There were 576 households in Amboy, of which 34.2% had children under the age of 18 living in them. Of all households, 64.9% were married-couple households, 17.4% were households with a male householder and no spouse or partner present, and 13.5% were households with a female householder and no spouse or partner present. About 16.6% of all households were made up of individuals and 7.8% had someone living alone who was 65 years of age or older.

There were 594 housing units, of which 3.0% were vacant. The homeowner vacancy rate was 0.0% and the rental vacancy rate was 1.6%.

Racial composition as of the 2020 census
| Race | Number | Percent |
|---|---|---|
| White | 1,606 | 89.2% |
| Black or African American | 3 | 0.2% |
| American Indian and Alaska Native | 24 | 1.3% |
| Asian | 24 | 1.3% |
| Native Hawaiian and Other Pacific Islander | 11 | 0.6% |
| Some other race | 32 | 1.8% |
| Two or more races | 100 | 5.6% |

===2000 census===
As of the census of 2000, there were 2,085 people, 633 households, and 529 families residing in the CDP. The population density was 145.7 people per square mile (56.3/km^{2}). There were 658 housing units at an average density of 46.0/sq mi (17.8/km^{2}). The racial makeup of the CDP was 95.78% White, 0.43% African American, 1.25% Native American, 0.29% Asian, 0.19% Pacific Islander, 0.77% from other races, and 1.29% from two or more races. Hispanic or Latino of any race were 1.73% of the population. 14.2% were of German, 14.1% Finnish, 12.6% American, 10.6% Irish, 9.5% English and 5.0% Norwegian ancestry according to Census 2000.

There were 633 households, out of which 45.2% had children under the age of 18 living with them, 74.1% were married couples living together, 5.5% had a female householder with no husband present, and 16.3% were non-families. 12.5% of all households were made up of individuals, and 4.3% had someone living alone who was 65 years of age or older. The average household size was 3.29 and the average family size was 3.61.

In the CDP, the age distribution of the population shows 36.3% under the age of 18, 7.3% from 18 to 24, 28.1% from 25 to 44, 20.8% from 45 to 64, and 7.5% who were 65 years of age or older. The median age was 31 years. For every 100 females, there were 99.7 males. For every 100 females age 18 and over, there were 103.4 males.
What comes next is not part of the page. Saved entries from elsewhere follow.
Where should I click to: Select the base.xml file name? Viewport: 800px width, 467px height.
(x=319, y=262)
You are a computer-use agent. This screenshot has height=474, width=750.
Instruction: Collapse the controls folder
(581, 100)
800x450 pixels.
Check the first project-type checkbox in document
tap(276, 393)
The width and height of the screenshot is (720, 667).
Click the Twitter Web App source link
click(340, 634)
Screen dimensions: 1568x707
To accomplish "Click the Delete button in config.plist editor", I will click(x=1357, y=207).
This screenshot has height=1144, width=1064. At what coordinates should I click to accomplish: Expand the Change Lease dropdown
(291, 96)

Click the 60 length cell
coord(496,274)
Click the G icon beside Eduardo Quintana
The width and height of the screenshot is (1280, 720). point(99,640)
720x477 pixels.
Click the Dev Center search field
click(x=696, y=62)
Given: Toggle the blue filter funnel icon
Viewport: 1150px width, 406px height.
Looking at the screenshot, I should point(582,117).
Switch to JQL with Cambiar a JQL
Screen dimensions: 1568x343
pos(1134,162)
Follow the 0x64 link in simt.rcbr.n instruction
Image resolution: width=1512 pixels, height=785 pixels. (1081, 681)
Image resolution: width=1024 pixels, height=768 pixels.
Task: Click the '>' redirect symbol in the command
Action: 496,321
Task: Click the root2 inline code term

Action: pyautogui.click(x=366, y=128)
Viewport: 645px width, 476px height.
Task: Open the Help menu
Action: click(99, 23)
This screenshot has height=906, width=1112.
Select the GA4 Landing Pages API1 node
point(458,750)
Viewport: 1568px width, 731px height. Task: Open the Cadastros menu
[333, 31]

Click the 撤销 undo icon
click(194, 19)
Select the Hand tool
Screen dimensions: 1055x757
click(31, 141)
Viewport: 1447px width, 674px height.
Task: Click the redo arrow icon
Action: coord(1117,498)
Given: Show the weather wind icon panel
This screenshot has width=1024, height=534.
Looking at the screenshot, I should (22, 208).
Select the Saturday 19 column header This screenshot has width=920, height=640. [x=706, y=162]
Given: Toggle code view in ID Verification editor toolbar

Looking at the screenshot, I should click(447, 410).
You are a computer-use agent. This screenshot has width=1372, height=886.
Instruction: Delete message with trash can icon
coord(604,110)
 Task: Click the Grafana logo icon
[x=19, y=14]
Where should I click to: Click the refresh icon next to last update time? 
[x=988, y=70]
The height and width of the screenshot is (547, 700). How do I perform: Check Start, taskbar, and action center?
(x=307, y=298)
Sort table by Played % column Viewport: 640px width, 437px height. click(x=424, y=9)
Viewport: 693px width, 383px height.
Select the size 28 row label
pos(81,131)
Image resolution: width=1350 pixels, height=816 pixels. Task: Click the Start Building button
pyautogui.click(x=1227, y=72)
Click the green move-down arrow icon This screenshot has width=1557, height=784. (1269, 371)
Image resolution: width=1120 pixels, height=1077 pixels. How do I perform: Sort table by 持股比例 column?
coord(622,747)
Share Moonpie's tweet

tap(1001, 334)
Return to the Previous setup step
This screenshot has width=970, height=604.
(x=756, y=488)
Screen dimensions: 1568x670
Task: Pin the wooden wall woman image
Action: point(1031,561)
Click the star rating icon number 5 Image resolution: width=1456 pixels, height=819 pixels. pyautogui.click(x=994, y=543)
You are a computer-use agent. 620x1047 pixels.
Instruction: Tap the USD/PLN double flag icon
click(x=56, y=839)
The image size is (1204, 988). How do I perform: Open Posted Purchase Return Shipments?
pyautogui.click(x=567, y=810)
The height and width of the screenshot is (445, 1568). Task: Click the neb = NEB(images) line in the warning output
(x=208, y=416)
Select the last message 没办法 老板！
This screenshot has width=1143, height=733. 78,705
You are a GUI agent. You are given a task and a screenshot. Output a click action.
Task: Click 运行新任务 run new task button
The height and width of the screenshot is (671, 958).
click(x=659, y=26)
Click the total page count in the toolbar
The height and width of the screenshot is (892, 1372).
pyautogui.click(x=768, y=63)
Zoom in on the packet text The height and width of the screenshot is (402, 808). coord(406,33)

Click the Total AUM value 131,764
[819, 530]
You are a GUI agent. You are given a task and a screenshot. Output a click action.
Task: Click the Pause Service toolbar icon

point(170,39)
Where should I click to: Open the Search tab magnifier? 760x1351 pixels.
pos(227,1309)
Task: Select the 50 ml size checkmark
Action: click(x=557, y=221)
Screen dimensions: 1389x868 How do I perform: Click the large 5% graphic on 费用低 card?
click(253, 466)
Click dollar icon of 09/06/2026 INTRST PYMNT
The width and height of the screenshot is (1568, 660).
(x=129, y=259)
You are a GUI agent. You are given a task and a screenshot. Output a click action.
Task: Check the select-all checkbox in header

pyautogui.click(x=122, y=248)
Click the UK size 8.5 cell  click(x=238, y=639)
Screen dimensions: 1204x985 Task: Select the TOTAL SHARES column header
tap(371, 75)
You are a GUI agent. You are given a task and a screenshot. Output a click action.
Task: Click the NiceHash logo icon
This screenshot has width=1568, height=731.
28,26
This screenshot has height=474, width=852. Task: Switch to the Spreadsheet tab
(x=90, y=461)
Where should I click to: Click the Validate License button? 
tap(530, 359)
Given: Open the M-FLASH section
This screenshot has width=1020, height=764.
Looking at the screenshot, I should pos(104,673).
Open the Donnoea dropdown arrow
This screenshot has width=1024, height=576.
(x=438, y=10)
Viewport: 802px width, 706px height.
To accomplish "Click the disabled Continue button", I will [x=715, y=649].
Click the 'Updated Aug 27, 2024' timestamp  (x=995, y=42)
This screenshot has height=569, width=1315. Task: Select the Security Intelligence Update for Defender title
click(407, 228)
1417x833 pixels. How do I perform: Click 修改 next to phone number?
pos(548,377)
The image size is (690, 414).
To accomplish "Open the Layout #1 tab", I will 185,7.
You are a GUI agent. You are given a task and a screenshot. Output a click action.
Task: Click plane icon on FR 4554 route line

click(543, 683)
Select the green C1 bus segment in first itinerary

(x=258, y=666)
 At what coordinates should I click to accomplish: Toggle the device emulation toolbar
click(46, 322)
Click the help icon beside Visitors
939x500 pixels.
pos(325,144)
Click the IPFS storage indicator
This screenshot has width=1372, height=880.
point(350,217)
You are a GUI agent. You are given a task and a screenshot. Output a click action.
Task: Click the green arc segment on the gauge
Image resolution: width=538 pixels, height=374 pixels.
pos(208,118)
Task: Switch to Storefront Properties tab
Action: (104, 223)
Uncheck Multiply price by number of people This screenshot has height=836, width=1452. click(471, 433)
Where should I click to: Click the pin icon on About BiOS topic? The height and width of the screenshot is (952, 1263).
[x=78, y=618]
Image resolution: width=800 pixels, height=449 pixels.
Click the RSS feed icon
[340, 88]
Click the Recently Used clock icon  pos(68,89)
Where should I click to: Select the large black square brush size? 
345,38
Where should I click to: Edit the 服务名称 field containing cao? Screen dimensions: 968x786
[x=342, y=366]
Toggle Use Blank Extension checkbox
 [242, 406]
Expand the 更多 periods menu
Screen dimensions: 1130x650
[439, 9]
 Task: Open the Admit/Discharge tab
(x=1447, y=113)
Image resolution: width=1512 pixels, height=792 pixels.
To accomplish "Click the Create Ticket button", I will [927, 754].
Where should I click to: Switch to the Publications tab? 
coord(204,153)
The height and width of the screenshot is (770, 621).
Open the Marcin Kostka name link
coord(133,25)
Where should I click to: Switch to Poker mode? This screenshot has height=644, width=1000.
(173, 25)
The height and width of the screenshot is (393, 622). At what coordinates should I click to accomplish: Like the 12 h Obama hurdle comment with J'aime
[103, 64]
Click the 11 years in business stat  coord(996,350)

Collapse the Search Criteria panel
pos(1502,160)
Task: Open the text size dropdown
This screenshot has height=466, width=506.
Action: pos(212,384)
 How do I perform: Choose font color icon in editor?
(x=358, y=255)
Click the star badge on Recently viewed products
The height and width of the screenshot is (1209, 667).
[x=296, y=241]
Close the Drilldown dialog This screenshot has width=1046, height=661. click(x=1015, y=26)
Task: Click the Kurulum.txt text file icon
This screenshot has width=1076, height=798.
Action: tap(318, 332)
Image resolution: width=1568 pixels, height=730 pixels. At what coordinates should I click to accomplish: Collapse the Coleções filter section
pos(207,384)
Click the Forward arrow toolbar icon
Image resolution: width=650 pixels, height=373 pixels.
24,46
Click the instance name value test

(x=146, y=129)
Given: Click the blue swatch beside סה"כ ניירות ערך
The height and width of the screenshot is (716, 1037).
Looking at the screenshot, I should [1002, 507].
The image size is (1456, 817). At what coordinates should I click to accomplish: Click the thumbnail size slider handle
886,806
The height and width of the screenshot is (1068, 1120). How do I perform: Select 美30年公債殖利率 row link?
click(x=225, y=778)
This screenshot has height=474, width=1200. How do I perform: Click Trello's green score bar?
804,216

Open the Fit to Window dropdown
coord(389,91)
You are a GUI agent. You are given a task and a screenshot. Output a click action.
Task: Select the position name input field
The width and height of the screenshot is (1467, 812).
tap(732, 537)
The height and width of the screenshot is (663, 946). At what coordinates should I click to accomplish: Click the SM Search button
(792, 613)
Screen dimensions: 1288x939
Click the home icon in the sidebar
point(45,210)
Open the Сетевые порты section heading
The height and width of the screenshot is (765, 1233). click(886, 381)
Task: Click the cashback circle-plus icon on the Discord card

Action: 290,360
The median income for a household in the CDP was $50,896, and the median income for a family was $52,170. Males had a median income of $41,535 versus $22,128 for females. The per capita income for the CDP was $16,973. About 6.5% of families and 6.5% of the population were below the poverty line, including 9.2% of those under age 18 and none of those age 65 or over.

==Education==
Most of the community is served by the Battle Ground School District. Parts in the northwest are in the Green Mountain School District. The Battle Ground district operates Amboy Middle School.

The Battle Ground portion of Amboy is zoned to Yacolt Primary School, Amboy Middle School, and Battle Ground High School.